Là, il faut parler d’un thème rarement abordé, soit celui du venin dans les plantes OGMisées.
Et ce n’est pas juste une « mauvaise surprise » puisque c’est voulu ainsi.
Ce qui suit est une traduction (adaptée) d’un article publié dans « OffTheGridNews » qui offre une sélection de réflexions qui méritent d’être circulées, largement.
Imaginez que vous mordez dans une tomate fraîche ou que vous servez un bol de riz, sans savoir qu’au plus profond de l’ADN de la plante se trouve une protéine empruntée à un serpent, un scorpion ou une araignée. Cela ressemble à de la science-fiction, mais ce n’est pas le cas.
Selon une étude évaluée par des pairs publiée dans la revue Venoms (novembre 2021), les scientifiques ont exploré des moyens d’incorporer des protéines de venin dans les graines de légumes comme nouvelle ligne de défense contre les insectes… Et ces développements sont peut-être déjà beaucoup plus répandus que ce qu’on a dit au public.
L’article de la revue, intitulé Applications of Venom Biodiversity in Agriculture, décrit un nombre croissant de recherches dans lesquelles les peptides de venin –des protéines dérivées de créatures comme les serpents, les araignées et les scorpions– sont utilisés pour concevoir des plantes résistantes aux ravageurs.

La raison? Ces protéines puissantes peuvent paralyser ou tuer les insectes nuisibles au contact, offrant une alternative aux pesticides chimiques traditionnels.
Selon les auteurs de l’étude, la biotechnologie à base de venin est prometteuse pour la création de ce qu’ils appellent des « bioinsecticides ». L’idée est que les plantes, par génie génétique, peuvent produire en interne des protéines de venin qui repoussent ou tuent les parasites qui les attaquent. Ça a été proposé par les spécialistes du marketing comme une solution plus « naturelle » que les pesticides synthétiques.

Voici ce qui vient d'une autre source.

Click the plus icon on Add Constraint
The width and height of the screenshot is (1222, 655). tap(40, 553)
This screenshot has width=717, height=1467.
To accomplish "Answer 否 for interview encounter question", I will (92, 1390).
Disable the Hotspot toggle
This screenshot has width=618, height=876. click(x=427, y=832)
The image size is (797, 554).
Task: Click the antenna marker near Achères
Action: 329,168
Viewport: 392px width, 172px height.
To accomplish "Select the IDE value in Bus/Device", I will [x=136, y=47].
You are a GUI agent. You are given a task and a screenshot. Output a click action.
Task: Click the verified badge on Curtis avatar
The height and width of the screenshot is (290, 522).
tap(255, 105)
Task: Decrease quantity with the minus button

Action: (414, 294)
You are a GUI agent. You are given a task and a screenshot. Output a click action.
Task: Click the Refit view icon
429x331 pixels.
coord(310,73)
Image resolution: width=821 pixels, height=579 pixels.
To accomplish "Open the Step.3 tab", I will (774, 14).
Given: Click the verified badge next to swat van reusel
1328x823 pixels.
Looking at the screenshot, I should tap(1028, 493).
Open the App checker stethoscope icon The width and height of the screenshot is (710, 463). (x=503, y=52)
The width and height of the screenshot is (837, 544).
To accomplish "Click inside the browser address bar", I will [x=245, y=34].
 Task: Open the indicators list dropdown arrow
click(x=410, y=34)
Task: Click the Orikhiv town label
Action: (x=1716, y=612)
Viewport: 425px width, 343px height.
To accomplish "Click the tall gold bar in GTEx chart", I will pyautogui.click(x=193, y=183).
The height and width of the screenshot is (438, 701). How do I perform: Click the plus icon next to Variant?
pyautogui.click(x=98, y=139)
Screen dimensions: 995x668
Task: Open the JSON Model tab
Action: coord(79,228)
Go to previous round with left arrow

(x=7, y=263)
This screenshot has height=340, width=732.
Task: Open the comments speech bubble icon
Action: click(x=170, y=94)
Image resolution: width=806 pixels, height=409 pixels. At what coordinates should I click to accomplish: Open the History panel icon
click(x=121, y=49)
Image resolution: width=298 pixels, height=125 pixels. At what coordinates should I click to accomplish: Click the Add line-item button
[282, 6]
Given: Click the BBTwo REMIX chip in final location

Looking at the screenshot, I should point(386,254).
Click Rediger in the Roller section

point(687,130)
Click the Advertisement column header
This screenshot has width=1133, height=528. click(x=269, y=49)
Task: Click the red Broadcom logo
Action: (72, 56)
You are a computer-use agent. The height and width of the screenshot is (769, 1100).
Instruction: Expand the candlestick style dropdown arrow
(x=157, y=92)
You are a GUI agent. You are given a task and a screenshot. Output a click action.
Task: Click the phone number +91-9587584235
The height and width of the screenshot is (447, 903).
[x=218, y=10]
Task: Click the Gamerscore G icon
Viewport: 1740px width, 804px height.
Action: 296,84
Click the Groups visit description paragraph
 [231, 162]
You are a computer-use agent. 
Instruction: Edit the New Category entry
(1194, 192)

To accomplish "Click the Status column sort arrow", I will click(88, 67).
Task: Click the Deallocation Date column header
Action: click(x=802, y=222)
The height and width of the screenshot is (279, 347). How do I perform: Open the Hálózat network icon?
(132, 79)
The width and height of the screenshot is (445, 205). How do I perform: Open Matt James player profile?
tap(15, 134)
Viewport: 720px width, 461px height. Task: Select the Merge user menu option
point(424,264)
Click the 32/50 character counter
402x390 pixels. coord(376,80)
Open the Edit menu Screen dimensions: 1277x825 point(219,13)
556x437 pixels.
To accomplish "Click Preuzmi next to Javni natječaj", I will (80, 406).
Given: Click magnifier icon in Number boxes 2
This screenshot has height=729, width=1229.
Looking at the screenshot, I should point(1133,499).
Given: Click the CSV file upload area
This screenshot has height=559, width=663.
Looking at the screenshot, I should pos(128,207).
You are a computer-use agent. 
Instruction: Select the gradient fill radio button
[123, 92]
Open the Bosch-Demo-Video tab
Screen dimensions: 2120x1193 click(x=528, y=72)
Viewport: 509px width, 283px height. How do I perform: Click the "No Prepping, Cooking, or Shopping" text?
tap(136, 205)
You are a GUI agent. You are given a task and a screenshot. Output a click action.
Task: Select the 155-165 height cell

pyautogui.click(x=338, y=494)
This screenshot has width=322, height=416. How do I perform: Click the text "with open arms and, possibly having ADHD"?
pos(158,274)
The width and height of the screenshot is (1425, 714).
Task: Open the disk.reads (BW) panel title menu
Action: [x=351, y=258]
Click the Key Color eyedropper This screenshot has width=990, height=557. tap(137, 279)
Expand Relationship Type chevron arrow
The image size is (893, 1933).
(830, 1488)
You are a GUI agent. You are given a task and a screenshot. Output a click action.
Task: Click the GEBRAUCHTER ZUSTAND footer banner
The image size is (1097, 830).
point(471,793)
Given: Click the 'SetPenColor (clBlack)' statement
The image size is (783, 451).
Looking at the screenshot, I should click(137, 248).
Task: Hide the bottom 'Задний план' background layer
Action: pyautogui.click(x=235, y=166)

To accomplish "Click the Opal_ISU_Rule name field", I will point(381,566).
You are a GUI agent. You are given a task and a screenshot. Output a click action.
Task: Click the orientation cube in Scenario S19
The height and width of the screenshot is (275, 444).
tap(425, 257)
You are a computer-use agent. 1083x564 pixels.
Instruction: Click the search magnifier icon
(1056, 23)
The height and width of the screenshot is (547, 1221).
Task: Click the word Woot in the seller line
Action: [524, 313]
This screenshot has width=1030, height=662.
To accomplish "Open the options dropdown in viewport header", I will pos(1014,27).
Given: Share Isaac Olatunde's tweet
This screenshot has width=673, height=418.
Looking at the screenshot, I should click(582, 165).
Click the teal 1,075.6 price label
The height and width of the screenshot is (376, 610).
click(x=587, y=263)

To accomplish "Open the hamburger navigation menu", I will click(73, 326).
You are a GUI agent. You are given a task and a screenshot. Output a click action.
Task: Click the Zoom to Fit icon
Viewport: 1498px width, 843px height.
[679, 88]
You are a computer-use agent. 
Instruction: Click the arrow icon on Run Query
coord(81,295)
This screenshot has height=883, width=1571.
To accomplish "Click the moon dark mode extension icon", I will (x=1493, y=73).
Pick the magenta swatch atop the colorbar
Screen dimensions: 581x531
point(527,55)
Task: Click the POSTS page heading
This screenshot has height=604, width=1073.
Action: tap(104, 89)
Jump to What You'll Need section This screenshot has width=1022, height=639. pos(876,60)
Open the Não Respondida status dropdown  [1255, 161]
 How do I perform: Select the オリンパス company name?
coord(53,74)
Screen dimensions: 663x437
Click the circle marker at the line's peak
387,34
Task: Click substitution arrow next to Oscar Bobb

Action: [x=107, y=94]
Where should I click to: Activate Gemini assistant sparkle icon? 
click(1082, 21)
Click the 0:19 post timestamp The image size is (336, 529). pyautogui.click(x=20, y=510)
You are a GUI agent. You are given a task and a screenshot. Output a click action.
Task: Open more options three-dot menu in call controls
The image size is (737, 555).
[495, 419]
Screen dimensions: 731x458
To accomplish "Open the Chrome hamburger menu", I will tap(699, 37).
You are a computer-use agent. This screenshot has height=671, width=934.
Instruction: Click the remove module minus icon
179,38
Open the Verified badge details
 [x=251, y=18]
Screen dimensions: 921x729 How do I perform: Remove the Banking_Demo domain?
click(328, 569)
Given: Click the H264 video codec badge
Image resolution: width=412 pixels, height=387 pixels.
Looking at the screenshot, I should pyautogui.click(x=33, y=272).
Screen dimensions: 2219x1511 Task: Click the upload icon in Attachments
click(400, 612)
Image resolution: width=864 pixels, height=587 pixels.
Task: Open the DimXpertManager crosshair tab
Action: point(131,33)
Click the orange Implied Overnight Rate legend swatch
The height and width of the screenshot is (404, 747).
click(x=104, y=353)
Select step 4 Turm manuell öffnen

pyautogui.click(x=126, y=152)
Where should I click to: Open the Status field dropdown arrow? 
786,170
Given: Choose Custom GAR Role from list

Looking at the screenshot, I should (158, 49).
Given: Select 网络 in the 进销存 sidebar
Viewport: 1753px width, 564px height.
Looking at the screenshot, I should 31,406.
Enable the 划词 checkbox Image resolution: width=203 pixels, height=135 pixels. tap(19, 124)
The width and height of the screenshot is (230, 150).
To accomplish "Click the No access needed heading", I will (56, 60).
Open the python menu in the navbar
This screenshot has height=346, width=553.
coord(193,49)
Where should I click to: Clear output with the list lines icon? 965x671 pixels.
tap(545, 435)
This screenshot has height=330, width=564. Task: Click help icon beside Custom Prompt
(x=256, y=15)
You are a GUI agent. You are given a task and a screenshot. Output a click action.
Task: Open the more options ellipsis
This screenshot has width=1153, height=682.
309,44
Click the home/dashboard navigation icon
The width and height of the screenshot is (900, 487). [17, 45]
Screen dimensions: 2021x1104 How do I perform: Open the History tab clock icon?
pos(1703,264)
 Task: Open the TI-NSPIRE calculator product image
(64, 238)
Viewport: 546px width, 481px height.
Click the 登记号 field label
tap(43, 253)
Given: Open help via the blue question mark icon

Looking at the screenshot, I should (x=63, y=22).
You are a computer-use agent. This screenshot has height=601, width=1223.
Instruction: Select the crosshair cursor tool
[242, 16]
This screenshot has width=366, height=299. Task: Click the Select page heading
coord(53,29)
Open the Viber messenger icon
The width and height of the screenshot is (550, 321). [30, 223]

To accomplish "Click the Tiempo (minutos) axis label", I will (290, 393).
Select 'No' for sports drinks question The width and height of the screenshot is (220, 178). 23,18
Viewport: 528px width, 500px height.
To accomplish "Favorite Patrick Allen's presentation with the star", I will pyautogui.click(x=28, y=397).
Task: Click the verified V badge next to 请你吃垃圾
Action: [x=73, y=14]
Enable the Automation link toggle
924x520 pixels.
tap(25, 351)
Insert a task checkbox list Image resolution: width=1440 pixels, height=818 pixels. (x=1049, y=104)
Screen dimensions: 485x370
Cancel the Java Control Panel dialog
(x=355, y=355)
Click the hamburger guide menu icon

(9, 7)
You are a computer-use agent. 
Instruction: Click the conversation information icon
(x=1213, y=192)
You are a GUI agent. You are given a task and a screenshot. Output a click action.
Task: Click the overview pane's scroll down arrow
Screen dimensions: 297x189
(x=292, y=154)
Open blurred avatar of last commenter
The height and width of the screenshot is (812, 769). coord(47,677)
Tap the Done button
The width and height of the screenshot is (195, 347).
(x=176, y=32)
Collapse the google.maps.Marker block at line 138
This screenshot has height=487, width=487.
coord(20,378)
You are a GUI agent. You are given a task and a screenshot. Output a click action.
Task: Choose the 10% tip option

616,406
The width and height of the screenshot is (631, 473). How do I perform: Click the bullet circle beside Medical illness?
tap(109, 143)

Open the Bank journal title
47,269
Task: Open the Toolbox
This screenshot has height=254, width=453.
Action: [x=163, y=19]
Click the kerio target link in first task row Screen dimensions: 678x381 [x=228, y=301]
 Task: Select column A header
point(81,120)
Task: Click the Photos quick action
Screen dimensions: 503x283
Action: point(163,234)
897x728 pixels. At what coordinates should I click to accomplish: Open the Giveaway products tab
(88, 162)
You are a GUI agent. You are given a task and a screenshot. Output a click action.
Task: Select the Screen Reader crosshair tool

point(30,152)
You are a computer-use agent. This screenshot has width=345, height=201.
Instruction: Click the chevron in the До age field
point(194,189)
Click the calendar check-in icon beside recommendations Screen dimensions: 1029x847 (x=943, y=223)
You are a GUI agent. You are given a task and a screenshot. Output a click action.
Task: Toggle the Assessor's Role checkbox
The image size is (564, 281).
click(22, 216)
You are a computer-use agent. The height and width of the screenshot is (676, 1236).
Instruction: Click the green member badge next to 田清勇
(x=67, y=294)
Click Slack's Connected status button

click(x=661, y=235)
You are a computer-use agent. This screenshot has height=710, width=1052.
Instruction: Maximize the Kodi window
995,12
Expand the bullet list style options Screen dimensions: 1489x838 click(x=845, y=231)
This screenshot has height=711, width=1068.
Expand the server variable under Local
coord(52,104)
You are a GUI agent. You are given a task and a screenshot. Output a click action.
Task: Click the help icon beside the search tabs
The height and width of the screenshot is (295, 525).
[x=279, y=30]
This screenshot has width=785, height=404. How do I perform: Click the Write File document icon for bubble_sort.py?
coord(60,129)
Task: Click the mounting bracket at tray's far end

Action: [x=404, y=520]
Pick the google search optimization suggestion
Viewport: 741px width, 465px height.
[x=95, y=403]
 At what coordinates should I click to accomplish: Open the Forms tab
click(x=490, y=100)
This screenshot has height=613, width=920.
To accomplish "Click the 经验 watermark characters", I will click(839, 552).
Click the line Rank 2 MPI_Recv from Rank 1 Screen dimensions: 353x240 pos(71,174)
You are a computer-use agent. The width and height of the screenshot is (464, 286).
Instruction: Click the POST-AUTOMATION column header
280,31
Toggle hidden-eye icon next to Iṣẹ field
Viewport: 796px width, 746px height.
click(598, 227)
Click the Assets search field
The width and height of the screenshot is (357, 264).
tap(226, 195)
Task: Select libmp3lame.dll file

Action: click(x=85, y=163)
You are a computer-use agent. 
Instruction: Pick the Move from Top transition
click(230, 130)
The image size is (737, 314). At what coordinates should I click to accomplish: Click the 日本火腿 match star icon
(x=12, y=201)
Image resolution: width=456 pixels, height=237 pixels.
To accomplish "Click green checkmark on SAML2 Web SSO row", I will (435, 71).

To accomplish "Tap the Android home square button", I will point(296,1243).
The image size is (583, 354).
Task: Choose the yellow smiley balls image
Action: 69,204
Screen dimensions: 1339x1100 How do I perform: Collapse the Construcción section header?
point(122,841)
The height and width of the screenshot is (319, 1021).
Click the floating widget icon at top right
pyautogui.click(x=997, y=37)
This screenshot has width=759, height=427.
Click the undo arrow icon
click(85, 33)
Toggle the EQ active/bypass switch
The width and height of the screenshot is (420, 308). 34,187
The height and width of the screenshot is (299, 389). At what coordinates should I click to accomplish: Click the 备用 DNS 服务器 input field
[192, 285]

Mais certains chercheurs ne sont pas convaincus… et la contre-offensive à cette « approche soitdisant naturelle de l’industrie » s’intensifie.
Les graphiques de l’article scientifique, récemment diffusés dans une présentation qui est devenue virale, révèlent une matrice surprenante: des points codés en couleur représentant les types de venin (rouge), les entreprises et les universités (bleu) et les cultures génétiquement modifiées (vert) qui portent ces traits toxiques.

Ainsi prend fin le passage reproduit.